- Opening Delimiter -
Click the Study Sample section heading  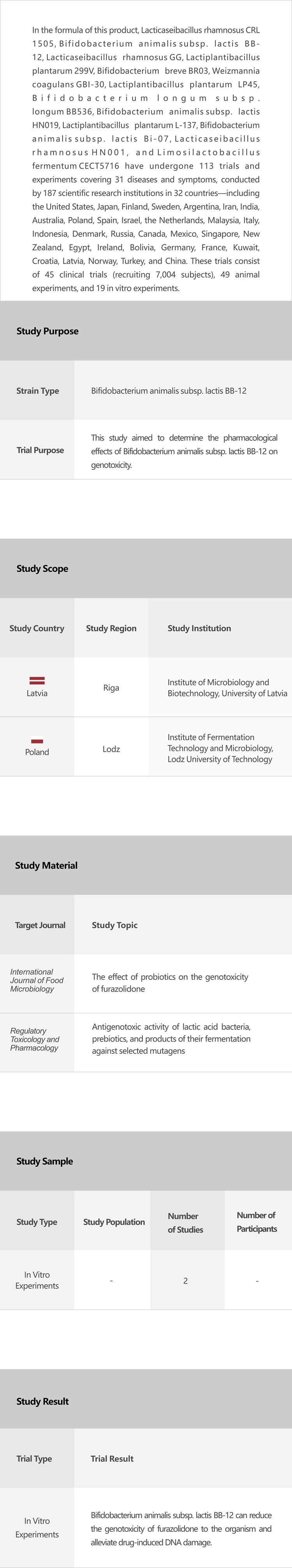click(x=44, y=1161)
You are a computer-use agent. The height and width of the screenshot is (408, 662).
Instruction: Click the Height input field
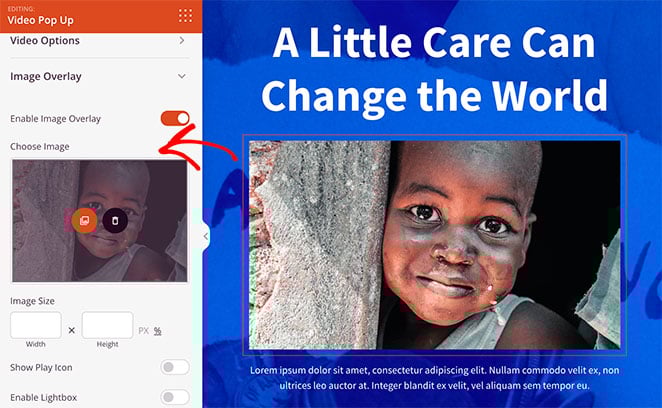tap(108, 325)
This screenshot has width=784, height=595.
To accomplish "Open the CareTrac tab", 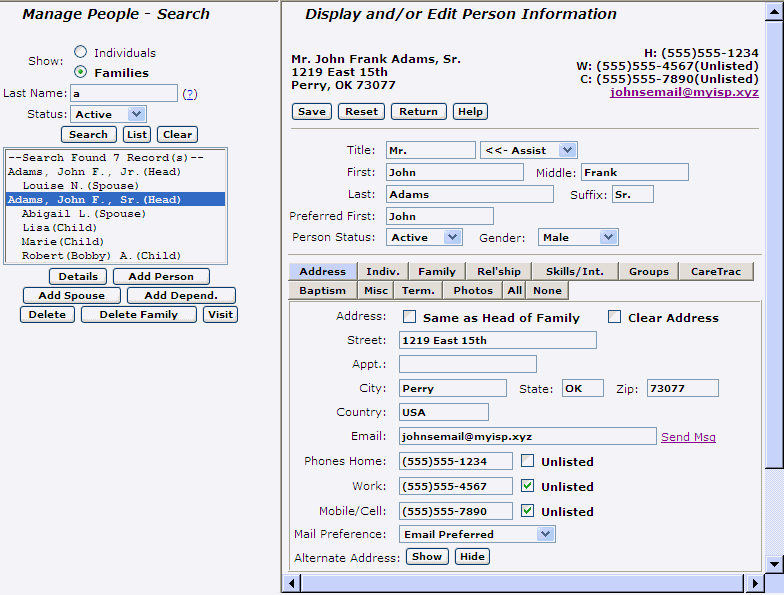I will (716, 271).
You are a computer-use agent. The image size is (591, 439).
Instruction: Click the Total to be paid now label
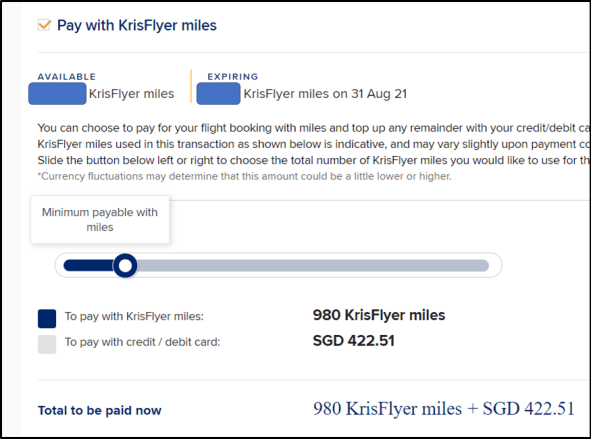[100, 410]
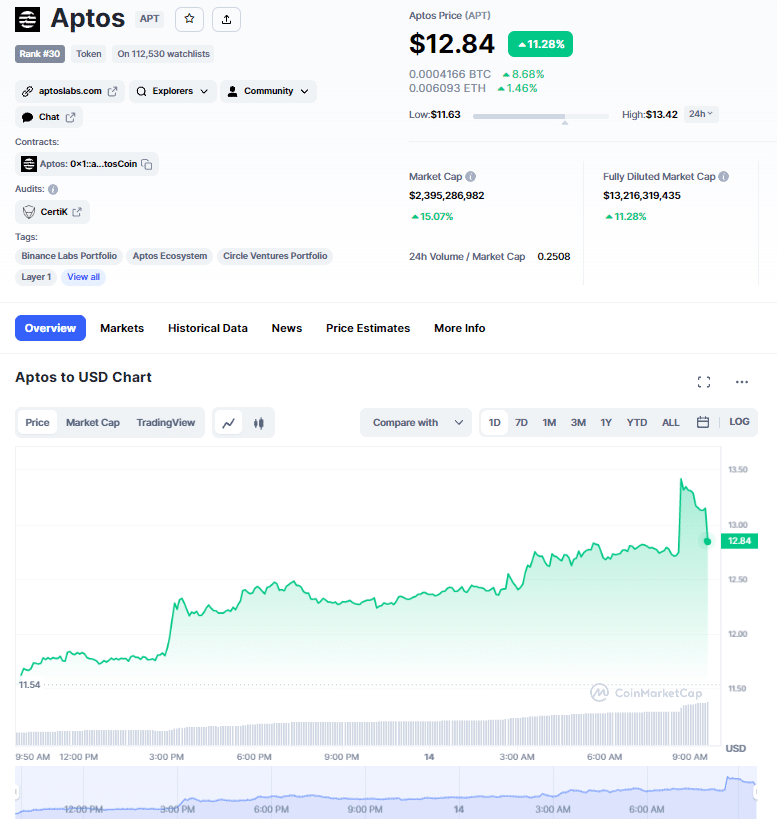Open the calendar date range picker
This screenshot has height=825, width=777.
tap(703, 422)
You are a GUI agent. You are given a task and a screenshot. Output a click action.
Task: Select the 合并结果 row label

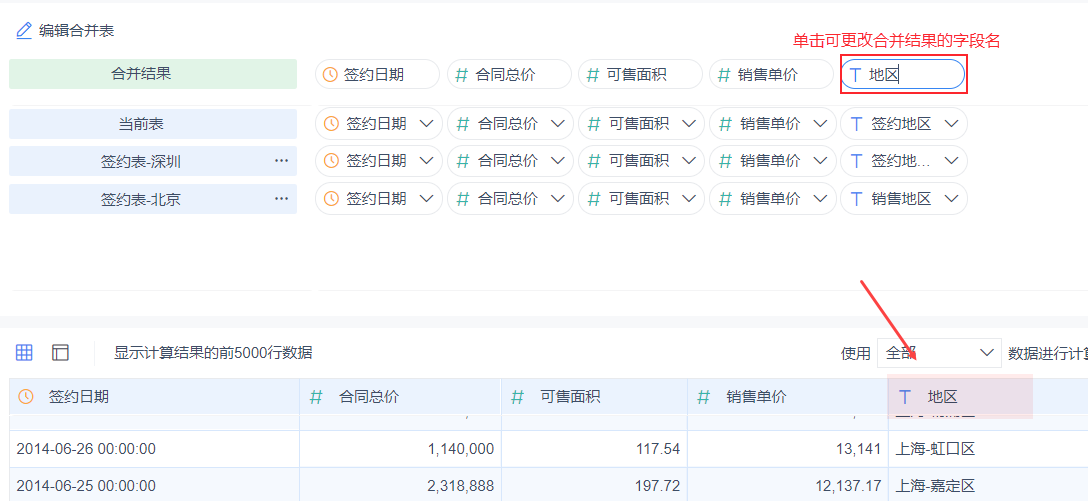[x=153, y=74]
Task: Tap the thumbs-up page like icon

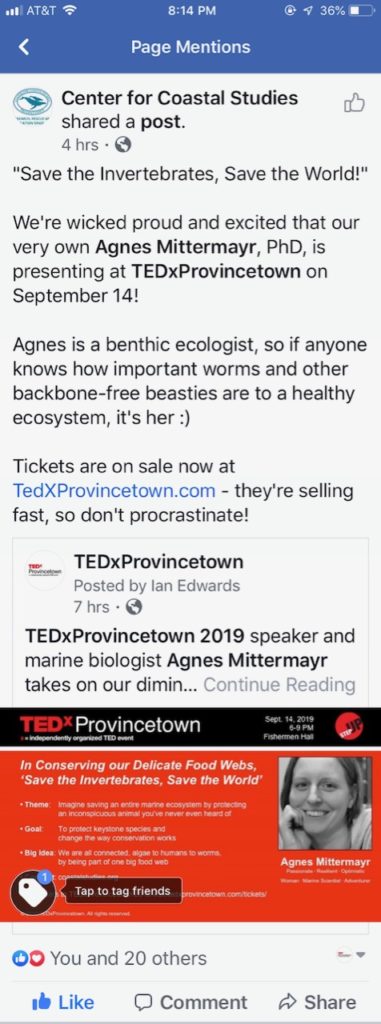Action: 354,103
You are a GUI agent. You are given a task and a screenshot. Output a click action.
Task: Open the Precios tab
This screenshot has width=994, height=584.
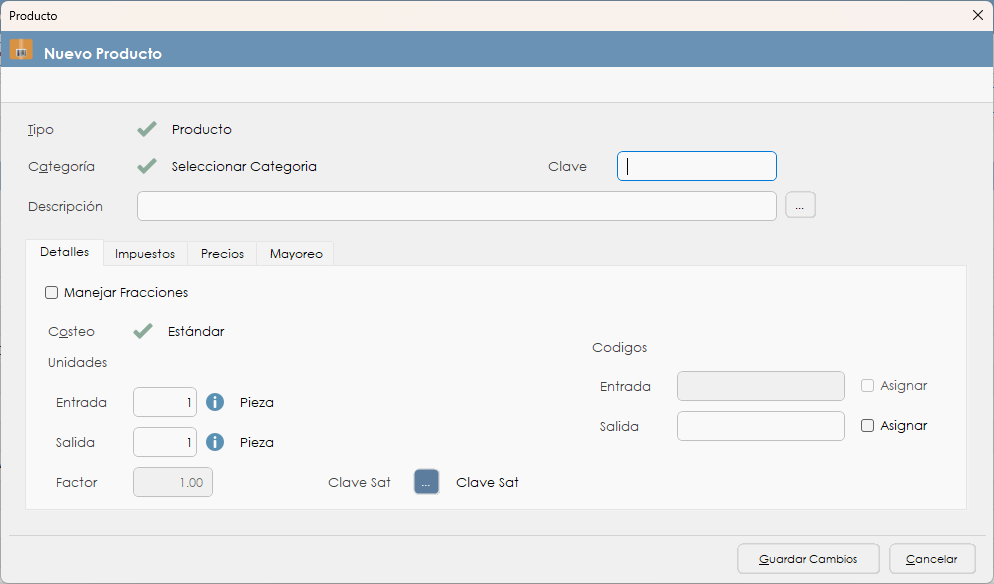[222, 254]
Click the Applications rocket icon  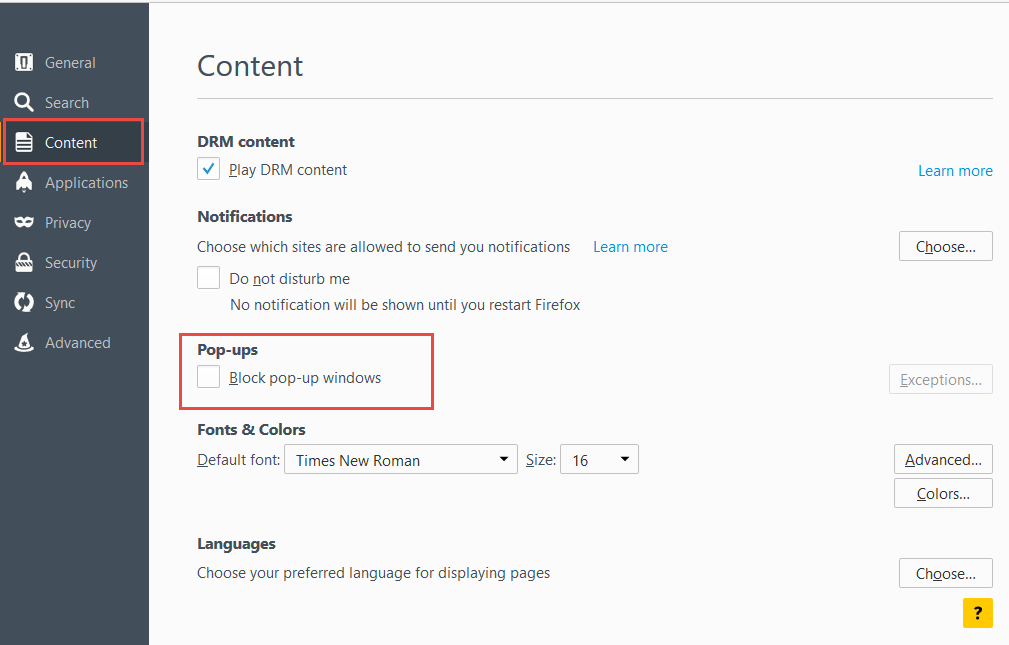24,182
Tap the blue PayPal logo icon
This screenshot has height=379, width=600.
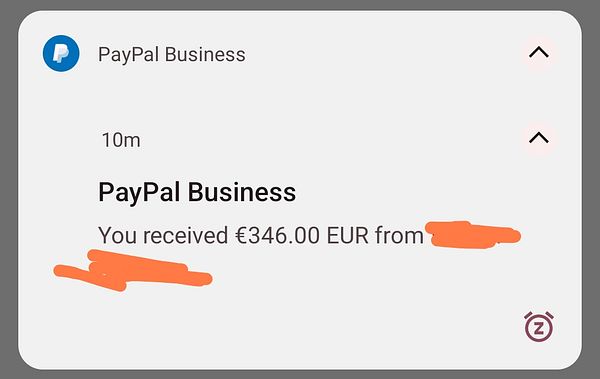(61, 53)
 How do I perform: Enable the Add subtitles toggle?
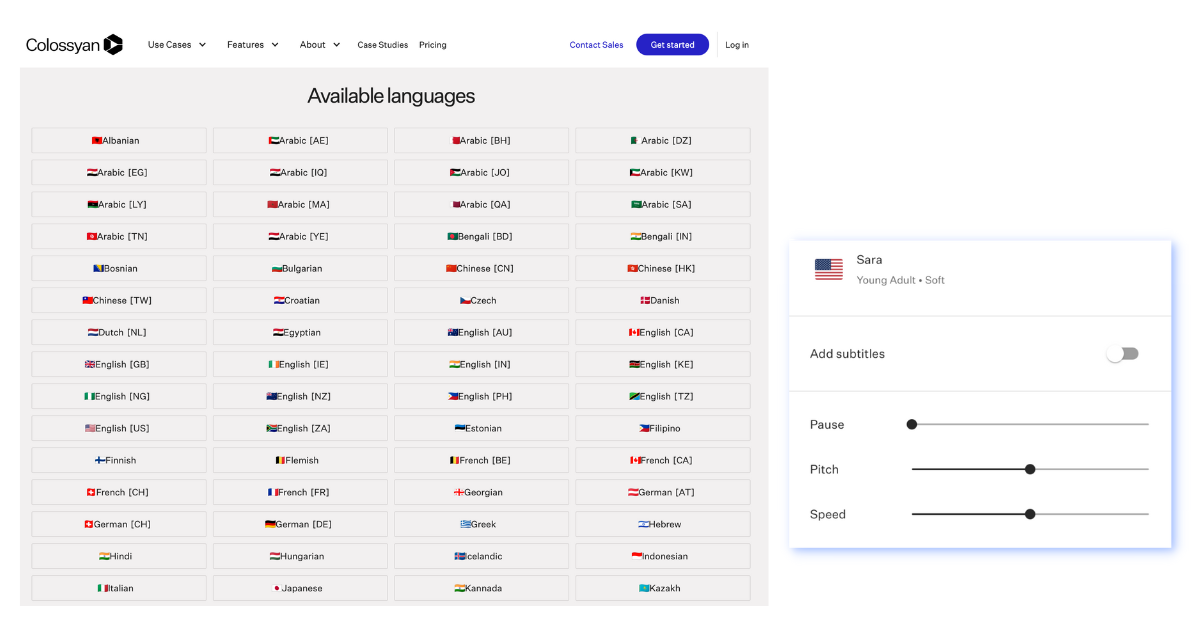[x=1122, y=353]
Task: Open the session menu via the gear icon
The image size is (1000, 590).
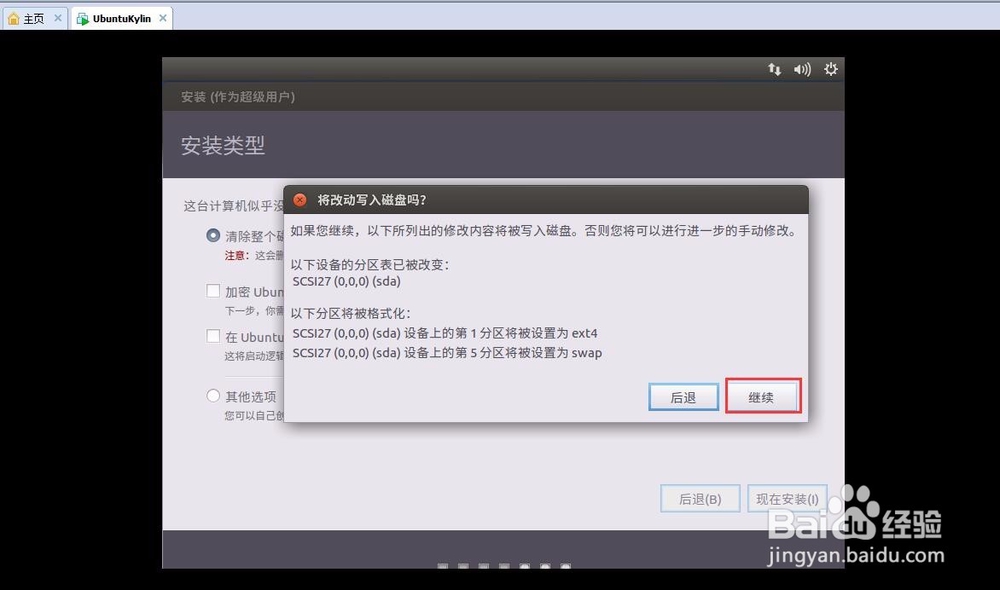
- Closing Delimiter -
* WHAT YOU NEED TO DO *
The only thing to give is how many lines of the listing include the word "computer".

* SOLUTION TO THE EXERCISE *
2